— SELECTED PASSAGE —
◇ ◇ ◇ ◇ ◇

The recall includes of all serial numbers for the following models:
- 16026 Symbiq One Channel Infuser
- 16027 Symbiq Two Channel Infuser
An Urgent Device Correction letter (PDF) was sent on behalf of Hospira in August 2012, warning about the problems with the recalled Symbiq infusion systems. The letter instructed customers not to return the affected infusion pumps, but outlined steps that could be taken to confirm that the settings are correctly entered, as well as instructions for how to stop an infusion.
The FDA has categorized this recall as a Class I, which suggests that the agency believes the defect poses a substantial risk of serious or fatal injury due to patients accidentally overdosing, especially those who are already critically ill.
In 2010, Hospira issued another recall for Symbiq infuser systems due to a risk of uncontrolled medication and liquid flow to patients. Prior to that recall, the company sent out a clinical bulletin to customers indicated that there had been multiple reports of the Symbiq infusers failing to detect air in the lines.

◇ ◇ ◇ ◇ ◇

Dataset items
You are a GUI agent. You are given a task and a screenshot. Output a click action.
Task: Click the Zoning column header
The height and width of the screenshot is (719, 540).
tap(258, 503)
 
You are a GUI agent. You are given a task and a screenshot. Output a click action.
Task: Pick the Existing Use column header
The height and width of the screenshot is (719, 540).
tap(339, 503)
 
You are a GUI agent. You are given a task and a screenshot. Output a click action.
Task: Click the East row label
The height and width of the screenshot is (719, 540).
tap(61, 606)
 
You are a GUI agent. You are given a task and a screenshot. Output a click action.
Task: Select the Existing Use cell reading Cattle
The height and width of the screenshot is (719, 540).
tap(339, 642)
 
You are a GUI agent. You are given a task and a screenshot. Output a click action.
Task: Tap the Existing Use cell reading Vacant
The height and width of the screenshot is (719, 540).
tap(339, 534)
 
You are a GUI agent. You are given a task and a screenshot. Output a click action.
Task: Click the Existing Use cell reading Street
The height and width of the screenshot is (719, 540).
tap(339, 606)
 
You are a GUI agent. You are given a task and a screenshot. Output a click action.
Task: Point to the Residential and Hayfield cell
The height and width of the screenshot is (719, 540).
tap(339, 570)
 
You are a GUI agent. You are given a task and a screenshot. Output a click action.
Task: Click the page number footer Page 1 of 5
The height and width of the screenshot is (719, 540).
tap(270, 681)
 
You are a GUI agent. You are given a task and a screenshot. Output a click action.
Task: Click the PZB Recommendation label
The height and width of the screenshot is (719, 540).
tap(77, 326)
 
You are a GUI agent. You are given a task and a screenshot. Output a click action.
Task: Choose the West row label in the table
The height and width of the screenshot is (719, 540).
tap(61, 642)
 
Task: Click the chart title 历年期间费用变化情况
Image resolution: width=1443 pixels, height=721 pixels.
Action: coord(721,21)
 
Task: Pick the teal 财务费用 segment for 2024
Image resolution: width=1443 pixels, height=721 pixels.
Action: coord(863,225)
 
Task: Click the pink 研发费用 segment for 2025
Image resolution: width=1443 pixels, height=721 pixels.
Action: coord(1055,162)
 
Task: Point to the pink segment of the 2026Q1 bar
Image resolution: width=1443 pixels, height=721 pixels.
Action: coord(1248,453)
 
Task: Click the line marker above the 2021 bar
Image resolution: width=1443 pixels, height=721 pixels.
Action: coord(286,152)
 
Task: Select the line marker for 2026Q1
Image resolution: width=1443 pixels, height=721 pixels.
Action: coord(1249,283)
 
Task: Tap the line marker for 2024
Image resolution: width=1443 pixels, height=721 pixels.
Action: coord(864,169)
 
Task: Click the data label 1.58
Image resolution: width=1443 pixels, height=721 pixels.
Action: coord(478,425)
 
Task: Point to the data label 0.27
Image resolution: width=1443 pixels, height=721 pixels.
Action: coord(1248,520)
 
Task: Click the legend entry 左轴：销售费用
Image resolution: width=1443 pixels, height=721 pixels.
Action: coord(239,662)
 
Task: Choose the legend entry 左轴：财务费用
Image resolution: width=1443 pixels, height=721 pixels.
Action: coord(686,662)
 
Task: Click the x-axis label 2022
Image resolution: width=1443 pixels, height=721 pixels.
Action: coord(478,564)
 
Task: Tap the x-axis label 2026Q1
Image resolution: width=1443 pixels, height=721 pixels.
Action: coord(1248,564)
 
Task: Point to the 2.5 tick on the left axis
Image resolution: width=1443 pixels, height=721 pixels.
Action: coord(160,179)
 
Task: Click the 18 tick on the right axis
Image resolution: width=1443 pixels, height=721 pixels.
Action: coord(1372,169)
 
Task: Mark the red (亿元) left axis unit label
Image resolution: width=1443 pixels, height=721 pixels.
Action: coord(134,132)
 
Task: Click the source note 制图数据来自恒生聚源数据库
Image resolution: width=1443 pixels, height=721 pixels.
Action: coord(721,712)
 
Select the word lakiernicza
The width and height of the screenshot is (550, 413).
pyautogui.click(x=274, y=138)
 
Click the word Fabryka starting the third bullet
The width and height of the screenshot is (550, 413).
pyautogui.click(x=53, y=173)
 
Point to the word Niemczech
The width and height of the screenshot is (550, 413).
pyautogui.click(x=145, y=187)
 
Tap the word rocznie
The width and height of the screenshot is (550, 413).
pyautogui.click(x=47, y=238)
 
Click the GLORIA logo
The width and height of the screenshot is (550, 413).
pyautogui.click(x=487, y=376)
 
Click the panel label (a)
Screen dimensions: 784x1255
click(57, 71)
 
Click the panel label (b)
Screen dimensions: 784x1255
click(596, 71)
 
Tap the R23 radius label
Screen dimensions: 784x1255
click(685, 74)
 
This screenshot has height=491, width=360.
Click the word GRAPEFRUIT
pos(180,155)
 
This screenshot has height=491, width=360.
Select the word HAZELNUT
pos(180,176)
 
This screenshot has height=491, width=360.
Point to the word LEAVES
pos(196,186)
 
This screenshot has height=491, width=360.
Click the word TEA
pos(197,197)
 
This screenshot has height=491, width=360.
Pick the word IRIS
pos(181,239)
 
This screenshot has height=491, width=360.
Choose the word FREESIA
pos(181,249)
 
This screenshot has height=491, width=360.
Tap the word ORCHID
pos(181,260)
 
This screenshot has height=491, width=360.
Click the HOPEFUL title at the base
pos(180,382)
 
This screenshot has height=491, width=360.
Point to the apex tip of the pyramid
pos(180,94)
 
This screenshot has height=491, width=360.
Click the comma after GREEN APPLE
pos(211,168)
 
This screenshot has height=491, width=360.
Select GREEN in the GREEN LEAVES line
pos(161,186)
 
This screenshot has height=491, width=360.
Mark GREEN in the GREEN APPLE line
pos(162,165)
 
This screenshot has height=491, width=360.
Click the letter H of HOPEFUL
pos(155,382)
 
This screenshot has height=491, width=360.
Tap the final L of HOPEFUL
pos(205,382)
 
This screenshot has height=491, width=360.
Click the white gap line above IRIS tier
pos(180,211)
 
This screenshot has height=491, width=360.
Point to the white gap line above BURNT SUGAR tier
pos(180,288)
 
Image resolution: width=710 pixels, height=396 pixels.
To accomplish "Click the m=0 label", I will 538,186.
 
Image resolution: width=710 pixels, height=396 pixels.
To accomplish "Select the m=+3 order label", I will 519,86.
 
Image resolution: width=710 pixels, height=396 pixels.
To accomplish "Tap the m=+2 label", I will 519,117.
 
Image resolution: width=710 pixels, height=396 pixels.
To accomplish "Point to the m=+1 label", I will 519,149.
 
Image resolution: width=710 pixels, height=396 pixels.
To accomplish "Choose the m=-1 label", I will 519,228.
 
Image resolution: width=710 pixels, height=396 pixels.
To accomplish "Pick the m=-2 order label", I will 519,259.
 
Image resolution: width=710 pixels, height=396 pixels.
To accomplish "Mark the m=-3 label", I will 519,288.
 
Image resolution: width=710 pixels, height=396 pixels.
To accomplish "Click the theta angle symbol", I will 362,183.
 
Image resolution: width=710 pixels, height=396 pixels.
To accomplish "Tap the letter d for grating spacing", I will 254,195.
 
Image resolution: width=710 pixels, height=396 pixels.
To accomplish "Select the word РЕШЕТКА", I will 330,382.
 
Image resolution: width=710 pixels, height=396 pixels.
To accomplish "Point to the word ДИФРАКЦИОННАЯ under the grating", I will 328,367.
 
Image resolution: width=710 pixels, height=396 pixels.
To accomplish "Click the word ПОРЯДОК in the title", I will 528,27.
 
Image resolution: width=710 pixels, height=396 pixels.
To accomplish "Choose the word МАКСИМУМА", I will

◇ ◇ ◇ ◇ ◇

— TASK DETAILS —
Write the next part of the passage on the Hospira Symbiq infuser recall, starting after its last sentence. Nothing in the data is needed here.

— ANSWER —
The FDA launched an infusion pump safety initiative in April 2010, following a number of recalls and defects with different devices, which have been blamed for more than 500 deaths in recent years. The agency issued guidance that requires manufacturers to conduct more risk assessments before gaining approal for new or modified devices, and requires that additional design and engineering information be submitted for premarket approval.
From 2005 to 2010, the FDA was notified of over 56,000 adverse events occurring from people using infusion pumps from the 87 infusion pumps recalled.